**Task goal**:
Filter the listing down to the lines containing the word "BluGuitar".

**Listed entries**:
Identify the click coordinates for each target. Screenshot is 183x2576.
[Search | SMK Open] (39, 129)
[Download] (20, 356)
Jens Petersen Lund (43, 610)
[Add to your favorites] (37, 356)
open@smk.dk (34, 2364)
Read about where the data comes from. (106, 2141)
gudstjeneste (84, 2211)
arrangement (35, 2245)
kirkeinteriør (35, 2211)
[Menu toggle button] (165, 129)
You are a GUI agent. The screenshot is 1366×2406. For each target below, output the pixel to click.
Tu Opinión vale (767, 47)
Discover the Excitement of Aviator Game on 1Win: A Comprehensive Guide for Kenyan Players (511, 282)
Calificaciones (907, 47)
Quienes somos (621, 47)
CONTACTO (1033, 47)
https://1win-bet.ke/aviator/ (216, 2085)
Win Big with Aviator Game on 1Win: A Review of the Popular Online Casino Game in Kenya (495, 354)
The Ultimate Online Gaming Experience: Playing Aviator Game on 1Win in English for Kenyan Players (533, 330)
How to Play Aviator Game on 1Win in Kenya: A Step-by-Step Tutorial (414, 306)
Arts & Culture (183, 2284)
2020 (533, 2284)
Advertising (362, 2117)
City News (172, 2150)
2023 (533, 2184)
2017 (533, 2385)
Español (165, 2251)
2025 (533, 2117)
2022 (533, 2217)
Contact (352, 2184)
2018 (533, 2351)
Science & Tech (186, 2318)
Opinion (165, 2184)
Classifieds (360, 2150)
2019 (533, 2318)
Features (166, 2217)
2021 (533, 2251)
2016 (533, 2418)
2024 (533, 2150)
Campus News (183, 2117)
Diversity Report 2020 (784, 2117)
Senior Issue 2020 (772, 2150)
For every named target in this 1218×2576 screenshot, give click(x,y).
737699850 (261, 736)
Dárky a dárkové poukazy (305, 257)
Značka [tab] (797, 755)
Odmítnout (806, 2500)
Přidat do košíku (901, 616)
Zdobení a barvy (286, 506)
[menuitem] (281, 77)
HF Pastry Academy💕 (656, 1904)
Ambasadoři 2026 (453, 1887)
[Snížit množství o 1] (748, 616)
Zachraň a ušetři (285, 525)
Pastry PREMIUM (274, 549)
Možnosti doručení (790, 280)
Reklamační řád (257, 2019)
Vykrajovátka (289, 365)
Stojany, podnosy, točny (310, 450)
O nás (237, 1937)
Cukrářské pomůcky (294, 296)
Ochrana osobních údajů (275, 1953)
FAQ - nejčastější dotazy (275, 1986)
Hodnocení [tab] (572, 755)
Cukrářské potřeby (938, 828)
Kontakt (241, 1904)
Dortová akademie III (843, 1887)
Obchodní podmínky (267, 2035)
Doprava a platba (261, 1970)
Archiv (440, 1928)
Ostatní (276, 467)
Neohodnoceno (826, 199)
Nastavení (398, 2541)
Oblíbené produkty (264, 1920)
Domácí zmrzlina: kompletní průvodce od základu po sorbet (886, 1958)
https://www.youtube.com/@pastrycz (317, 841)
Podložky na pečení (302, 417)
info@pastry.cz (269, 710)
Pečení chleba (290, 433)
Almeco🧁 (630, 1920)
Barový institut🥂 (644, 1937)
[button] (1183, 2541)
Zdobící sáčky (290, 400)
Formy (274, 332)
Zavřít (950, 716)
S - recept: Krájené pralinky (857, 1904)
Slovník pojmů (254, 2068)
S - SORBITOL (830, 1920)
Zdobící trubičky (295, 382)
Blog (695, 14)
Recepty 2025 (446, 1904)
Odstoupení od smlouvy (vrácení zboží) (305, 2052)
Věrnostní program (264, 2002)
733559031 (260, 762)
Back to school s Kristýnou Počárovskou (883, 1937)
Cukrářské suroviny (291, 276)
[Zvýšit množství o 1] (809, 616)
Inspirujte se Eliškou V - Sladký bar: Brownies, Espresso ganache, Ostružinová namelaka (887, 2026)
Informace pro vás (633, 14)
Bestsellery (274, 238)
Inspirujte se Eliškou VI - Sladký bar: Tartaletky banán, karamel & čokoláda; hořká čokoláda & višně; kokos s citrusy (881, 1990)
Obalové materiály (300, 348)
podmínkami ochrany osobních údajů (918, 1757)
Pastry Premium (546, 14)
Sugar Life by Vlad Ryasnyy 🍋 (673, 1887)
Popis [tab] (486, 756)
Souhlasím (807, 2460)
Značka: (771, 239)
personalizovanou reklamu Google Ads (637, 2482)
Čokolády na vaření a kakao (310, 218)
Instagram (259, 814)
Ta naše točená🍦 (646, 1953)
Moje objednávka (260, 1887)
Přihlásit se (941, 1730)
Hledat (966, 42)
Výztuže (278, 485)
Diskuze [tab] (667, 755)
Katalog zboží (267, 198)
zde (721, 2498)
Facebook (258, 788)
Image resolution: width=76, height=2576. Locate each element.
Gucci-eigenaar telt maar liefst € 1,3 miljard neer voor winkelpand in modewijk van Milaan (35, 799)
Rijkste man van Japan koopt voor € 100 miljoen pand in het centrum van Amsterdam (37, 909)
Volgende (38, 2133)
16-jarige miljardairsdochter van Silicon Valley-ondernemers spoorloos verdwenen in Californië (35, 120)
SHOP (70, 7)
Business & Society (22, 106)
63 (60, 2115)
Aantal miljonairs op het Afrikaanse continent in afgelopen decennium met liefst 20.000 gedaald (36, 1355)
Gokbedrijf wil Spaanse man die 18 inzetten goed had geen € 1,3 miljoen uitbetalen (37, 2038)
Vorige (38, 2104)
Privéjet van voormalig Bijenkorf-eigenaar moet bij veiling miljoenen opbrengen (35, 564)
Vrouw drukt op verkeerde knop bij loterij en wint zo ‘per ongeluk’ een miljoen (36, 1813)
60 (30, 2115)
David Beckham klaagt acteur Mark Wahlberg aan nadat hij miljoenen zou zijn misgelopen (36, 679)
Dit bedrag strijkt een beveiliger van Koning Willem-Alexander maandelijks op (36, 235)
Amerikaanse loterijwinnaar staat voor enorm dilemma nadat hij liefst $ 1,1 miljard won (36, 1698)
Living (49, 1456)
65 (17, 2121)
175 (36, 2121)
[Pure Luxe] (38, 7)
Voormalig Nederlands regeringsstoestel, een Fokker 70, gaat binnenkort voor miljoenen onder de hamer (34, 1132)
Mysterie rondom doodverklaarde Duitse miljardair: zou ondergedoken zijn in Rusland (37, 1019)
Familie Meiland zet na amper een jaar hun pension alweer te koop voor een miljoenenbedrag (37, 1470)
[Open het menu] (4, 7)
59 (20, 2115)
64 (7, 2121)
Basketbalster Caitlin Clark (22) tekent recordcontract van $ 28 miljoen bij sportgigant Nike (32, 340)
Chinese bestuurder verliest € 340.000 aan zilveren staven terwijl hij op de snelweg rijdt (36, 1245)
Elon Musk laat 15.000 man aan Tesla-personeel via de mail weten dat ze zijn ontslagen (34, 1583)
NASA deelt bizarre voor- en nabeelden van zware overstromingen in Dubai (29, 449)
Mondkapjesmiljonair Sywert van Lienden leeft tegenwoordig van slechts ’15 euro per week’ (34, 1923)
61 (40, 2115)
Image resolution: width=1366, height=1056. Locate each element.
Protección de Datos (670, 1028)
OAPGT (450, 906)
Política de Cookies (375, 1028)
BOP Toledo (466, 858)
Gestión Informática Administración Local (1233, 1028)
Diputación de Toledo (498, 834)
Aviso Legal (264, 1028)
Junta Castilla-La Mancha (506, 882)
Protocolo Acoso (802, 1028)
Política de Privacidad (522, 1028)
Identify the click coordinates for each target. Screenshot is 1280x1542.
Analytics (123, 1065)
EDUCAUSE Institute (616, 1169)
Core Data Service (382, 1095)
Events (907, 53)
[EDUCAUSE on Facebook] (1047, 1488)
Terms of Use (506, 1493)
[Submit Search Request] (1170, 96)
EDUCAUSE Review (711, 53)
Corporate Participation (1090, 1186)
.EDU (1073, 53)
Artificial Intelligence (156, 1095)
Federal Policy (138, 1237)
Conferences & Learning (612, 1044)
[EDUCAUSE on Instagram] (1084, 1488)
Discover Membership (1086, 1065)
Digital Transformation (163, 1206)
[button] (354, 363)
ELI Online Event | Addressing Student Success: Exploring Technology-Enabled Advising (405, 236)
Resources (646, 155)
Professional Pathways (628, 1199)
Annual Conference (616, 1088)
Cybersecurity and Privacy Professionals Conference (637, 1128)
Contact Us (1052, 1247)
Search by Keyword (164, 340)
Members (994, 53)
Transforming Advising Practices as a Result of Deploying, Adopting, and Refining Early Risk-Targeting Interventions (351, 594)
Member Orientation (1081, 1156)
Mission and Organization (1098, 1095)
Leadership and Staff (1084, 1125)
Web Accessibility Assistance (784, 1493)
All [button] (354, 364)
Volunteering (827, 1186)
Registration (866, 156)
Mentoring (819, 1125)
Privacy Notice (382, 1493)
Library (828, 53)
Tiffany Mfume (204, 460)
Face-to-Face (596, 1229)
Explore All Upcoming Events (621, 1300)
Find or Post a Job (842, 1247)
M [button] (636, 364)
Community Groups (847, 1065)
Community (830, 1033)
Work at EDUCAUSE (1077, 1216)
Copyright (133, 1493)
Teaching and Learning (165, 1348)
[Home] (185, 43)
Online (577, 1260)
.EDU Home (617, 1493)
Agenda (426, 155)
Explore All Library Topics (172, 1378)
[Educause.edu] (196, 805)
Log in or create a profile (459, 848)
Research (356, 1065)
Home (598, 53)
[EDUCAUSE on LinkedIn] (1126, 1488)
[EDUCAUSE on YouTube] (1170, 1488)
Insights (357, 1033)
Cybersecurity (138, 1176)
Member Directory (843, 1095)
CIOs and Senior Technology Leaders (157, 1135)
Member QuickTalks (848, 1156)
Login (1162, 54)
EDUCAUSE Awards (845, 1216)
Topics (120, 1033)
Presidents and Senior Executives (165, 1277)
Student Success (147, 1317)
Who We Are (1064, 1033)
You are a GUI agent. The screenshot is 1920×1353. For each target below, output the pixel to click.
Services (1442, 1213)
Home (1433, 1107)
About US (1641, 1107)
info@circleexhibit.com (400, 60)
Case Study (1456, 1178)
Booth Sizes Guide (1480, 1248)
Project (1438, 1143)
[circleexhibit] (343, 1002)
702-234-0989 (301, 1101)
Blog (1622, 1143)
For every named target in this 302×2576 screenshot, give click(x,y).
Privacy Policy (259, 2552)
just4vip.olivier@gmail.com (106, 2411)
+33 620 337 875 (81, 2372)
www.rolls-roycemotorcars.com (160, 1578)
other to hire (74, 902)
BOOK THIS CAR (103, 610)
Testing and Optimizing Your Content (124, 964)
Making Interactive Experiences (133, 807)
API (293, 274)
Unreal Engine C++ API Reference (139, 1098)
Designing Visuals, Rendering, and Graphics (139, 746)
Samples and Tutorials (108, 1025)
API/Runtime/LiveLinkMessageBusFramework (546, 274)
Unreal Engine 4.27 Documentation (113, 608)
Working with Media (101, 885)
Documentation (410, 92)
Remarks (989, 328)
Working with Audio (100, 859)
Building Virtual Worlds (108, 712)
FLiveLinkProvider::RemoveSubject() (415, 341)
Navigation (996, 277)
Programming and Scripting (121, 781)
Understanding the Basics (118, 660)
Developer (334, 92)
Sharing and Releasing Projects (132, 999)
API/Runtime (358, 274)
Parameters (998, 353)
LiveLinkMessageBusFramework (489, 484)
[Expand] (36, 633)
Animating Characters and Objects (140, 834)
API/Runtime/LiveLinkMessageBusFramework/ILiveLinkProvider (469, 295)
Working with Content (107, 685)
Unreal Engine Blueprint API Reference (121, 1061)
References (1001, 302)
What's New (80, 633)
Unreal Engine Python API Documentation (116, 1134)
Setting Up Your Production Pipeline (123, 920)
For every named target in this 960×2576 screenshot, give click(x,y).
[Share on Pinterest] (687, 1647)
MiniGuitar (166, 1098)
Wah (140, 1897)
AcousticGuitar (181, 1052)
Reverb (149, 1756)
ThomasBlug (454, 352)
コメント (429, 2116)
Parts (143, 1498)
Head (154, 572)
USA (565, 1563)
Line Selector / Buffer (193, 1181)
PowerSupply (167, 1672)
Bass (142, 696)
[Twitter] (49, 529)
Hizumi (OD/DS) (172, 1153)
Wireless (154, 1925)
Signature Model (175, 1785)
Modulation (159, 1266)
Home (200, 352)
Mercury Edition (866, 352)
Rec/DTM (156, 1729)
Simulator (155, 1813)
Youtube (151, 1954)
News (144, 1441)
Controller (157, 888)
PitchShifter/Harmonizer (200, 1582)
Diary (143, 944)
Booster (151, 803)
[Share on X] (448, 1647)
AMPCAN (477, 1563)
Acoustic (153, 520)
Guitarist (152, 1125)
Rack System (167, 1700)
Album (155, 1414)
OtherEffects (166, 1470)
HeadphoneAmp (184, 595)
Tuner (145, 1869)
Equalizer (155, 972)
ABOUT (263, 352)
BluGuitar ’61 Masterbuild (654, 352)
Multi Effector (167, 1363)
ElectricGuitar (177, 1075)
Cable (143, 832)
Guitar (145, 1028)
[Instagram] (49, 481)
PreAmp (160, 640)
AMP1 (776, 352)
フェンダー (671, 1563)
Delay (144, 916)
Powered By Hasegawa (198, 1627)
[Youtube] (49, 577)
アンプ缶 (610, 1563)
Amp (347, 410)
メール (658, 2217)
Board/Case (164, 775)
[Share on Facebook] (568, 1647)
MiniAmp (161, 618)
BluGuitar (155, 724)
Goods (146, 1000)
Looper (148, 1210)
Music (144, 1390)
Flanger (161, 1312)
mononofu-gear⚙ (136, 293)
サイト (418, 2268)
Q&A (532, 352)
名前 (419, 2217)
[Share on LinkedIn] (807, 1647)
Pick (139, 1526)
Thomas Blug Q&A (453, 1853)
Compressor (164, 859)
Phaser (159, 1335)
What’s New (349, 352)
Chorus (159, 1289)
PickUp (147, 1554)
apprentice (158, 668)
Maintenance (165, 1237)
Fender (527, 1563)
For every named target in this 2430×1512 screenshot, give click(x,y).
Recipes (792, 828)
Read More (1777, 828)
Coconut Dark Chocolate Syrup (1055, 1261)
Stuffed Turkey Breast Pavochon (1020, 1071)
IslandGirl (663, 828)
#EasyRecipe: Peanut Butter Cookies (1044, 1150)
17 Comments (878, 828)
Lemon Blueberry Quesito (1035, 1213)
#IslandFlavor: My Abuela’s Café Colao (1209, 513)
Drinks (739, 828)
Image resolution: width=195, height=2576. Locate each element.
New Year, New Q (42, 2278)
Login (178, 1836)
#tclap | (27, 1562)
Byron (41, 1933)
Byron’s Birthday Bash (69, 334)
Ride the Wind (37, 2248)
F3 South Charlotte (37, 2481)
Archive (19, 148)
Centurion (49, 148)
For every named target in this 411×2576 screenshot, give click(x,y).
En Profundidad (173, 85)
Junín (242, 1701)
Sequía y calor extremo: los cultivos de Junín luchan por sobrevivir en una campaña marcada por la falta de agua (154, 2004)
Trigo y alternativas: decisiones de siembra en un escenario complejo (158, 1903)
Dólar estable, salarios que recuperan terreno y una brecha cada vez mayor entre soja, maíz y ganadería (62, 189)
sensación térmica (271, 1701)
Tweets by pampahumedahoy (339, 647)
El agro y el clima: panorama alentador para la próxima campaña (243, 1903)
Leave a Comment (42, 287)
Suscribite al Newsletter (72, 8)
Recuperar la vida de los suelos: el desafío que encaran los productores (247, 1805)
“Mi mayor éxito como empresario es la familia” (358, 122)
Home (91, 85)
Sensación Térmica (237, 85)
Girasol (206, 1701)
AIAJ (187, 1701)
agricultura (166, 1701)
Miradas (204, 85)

**Result**:
BluGuitar ’61 Masterbuild (654, 352)
BluGuitar (155, 724)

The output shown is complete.